Thursday, October 6, 2005
- National Newspaper Week
By Chuck Baldwin
Bond issues and rezonings. Sewer projects and street repairs. Housing projects and redevelopment. Elections and recalls.
And discussion of it all - back and forth, give and take, pro and con.
Sure, there's the local coffee shop, after-church lunches, public forums. But really, there’s only one central place to get all this.
It’s your local newspaper.
And that’s the theme for this year's National Newspaper Week - “Your Newspaper: Your Community’s Town Hall.”
Sometimes, that’s easy to forget. We get wrapped up in all the other benefits of a newspaper, the ebb and flow of a community. Weddings and births. Graduations and deaths. Local sports. Recipes. Church services. Community events and celebrations. The latest sale at the local store.
Sometimes we tend to overlook one of the most important roles of our local newspapers - that of a weekly or daily town hall meeting, where the latest news of government and schools, as well as other issues in the community, is laid out for all to see.

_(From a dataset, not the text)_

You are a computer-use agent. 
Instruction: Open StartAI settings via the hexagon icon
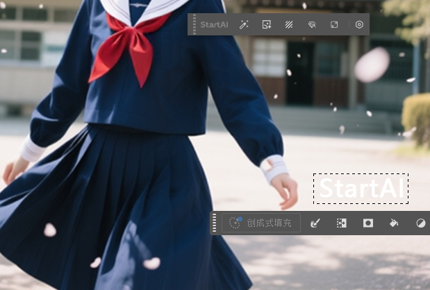coord(359,24)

In the news columns and on the editorial pages, newspapers play an integral role in both supporting and shaping our communities.
News stories explain the issues, from all points of view.
Editorials offer the newspaper’s take on those issues and suggest a course of action.
Letters to the editor give community members a chance to sound off with their own ideas.
And even if the newspaper has missed something of importance, very little gets past the community members who speak up in those letters.
Through newspapers, we have community discussions. We engage one another and debate the issues before us.
Providing that “town hall” is a responsibility the folks at newspapers take seriously. We have to. There is no other avenue that provides such varied opportunities on a regular basis for everyone in the community.
Public forums and community meetings are good only for those who attend and speak up. Radio and television are limited by air time.
Newsletters from cities and counties and school districts typically provide only one point of view, only one side of an issue.
Only a newspaper has the capability and reach - and mission - to provide a forum for everyone in the community. To frame the issues and the debate. To offer praise, when deserved, and criticism when needed. And to invite the community into the debate.
This newspaper - your newspaper - is the community’s town hall. And we wouldn’t have it any other way.
(Chuck Baldwin, 52, is editorial page editor of the Sioux Falls (S.D.) Argus Leader and president of South Dakotans for Open Government, a not-for-profit group that promotes freedom of information issues. He has been in the newspaper business for 30-plus years.)